• EXERCISE OBJECTIVE
Using the records that follow, count the lines containing the word "blue" and give that number only.
[DATA TO PROCESS — start]
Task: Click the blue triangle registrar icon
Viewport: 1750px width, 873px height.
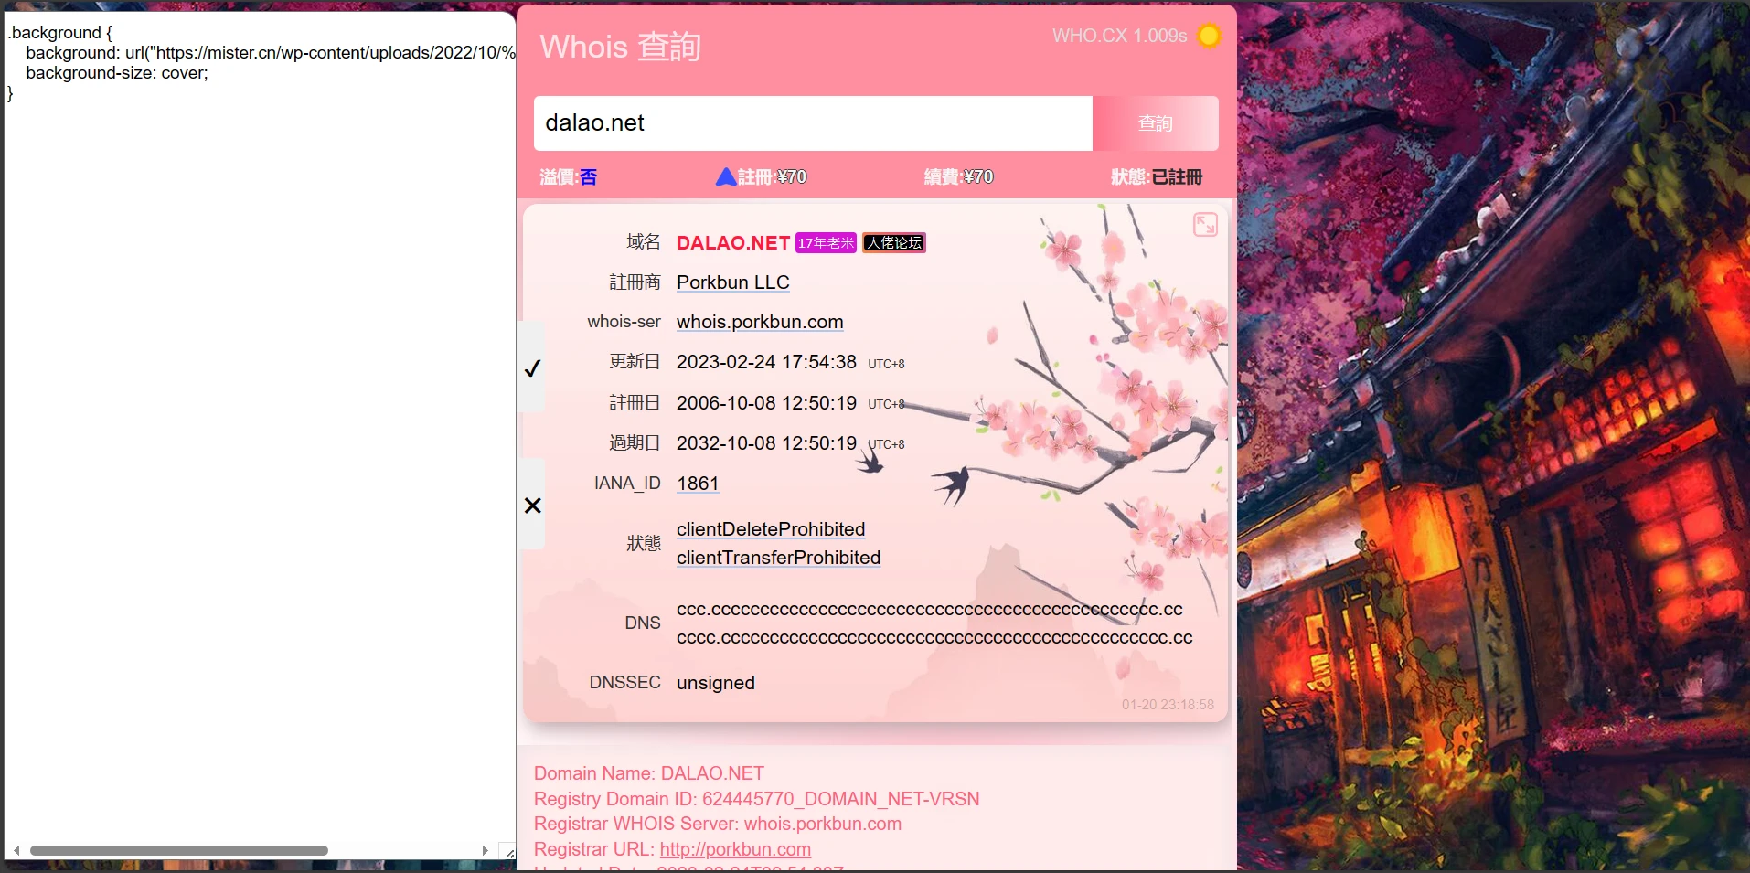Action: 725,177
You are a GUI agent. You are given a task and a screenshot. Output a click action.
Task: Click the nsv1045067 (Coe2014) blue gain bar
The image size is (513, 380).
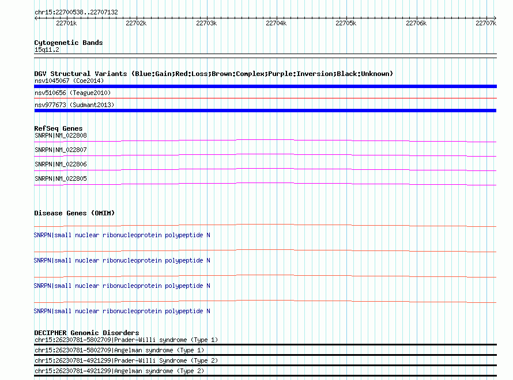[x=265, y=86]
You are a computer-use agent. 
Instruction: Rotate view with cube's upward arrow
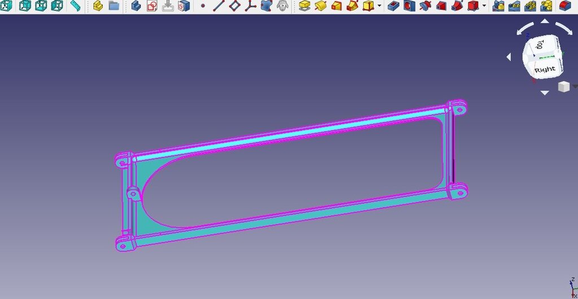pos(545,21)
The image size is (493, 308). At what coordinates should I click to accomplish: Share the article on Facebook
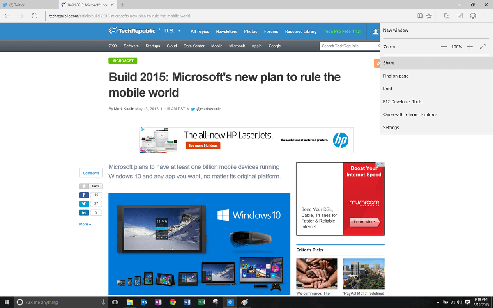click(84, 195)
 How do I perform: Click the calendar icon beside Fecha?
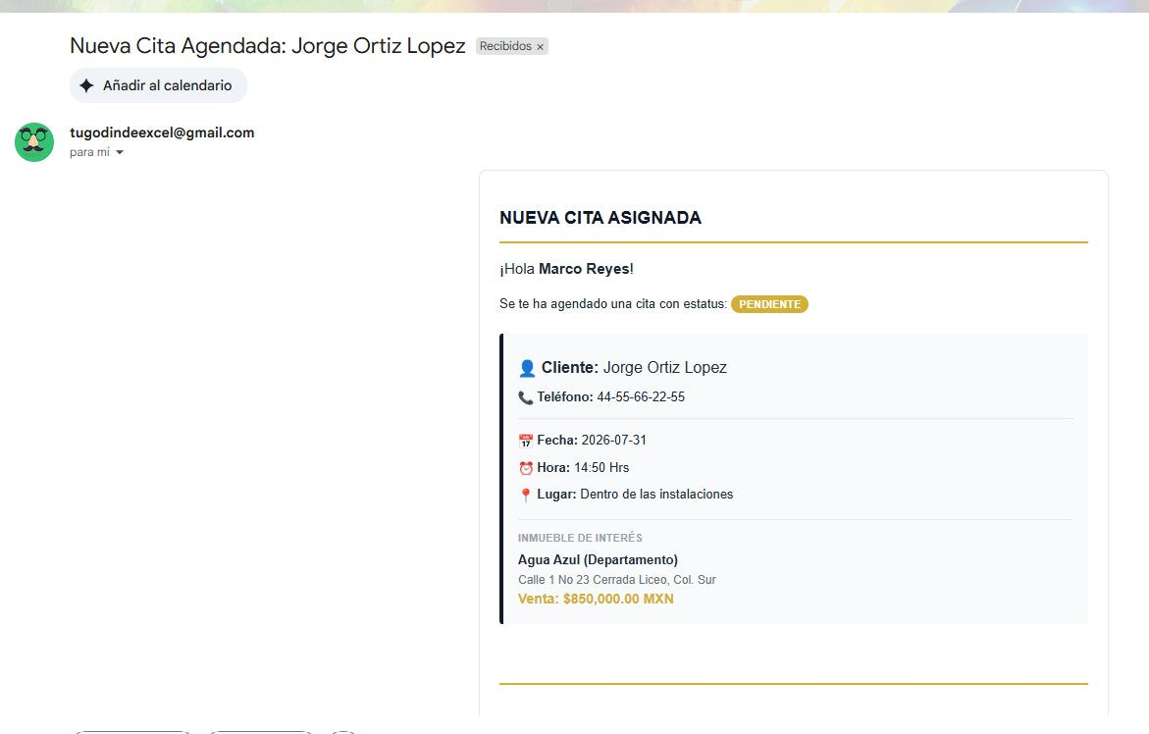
[DATA TO PROCESS — finish]
• ANSWER BELOW
2